In that story, a Depression era lawyer named Atticus Finch is given the unenviable task of defending a black man, Tom Robinson, against the charge of a poor, ignorant Southern white woman, Mayella Violet Ewell, who has accused Tom of making unwanted sexual advances towards her. The case is tried in an Alabama courtroom by an all-white jury, meaning that the deck is already stacked against the defendant. In the end, it is not the facts of the case, nor even evidence that points to another perpetrator for the choke marks on Mayella’s throat, but her impassioned outburst appealing to the well known prejudices of the jury that convicts Tom of a crime he never committed.

As human beings, whether conservative or liberal, we are rightly outraged by this gross miscarriage of justice which is then further exacerbated when Tom is killed “trying to escape.” We realize that his fate from the beginning hung on the whims of a mob, not the careful application of jurisprudence. But if liberals today are rightly horrified by a fictional account of prejudice and mass hysteria in 1930s Alabama, how is it they cannot seem to notice any parallel between that incident (and hundreds like it that occurred in real life) and the kangaroo court attitude that senators and major news outlets are presently taking towards Judge Kavanaugh?

Apparently the standard of “presumption of innocence” is not considered relevant in many of these liberal minds for no better reason than Kavanaugh wears the “conservative” label. As far as the accusation itself, there is not even the low “preponderance of evidence” standard being applied by his liberal interrogators, rather they seem to have assumed that a “no-evidence” standard is satisfactory to their ends. This means that any accusation by a liberal female against a conservative male must translate into de facto guilt.
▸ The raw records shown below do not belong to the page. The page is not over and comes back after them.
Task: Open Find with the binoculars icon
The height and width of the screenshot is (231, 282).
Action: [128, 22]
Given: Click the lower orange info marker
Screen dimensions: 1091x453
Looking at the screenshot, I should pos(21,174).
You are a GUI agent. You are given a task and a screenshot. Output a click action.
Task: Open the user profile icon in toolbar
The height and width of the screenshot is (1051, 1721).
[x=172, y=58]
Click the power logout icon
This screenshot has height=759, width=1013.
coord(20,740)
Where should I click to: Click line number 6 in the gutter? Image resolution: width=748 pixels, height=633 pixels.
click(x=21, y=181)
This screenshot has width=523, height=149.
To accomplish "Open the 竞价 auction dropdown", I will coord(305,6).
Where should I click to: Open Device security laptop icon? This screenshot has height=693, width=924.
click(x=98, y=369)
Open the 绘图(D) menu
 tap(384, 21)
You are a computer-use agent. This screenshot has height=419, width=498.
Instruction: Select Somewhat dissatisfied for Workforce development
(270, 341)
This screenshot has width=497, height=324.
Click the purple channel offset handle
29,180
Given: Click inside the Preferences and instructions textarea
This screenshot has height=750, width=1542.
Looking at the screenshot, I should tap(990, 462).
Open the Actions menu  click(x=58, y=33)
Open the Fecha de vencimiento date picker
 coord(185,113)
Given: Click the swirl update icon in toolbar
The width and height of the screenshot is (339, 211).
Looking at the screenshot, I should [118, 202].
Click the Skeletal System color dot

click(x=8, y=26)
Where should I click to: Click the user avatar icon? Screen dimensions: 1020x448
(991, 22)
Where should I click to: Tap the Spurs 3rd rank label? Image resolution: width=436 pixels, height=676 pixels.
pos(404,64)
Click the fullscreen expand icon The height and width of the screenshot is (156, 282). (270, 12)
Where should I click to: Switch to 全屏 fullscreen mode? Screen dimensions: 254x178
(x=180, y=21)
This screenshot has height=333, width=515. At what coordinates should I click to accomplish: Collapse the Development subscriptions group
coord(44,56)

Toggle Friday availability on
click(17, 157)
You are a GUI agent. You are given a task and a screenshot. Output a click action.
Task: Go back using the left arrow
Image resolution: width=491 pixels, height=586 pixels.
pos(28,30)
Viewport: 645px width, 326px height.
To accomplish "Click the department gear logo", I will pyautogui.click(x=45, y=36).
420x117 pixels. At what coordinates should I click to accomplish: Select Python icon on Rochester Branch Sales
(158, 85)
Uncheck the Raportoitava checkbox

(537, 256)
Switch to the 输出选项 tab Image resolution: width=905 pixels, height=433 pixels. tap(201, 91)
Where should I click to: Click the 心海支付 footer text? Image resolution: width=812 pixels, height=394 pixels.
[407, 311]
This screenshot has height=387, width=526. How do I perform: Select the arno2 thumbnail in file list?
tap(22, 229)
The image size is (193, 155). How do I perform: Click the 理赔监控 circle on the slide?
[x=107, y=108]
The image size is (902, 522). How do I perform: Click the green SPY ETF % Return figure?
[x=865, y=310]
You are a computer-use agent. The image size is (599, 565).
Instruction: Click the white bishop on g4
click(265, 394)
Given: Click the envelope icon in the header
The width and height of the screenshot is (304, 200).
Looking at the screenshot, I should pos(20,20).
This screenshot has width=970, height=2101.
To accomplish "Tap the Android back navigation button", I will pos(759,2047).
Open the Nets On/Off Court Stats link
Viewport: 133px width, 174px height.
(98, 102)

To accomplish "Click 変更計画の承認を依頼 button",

During the French Revolution, the infamous “Committee of Public Safety” was likewise content that any citizen’s denouncement of another was all the evidence it needed to send a new victim to the guillotine. What an easy way for individuals to settle personal scores or gain advancement for one’s self! Every reign of terror begins with just one victim and then snowballs effortlessly from there. This is a dangerous precedent, and one that it would be wise to avoid following in our own chambers of government.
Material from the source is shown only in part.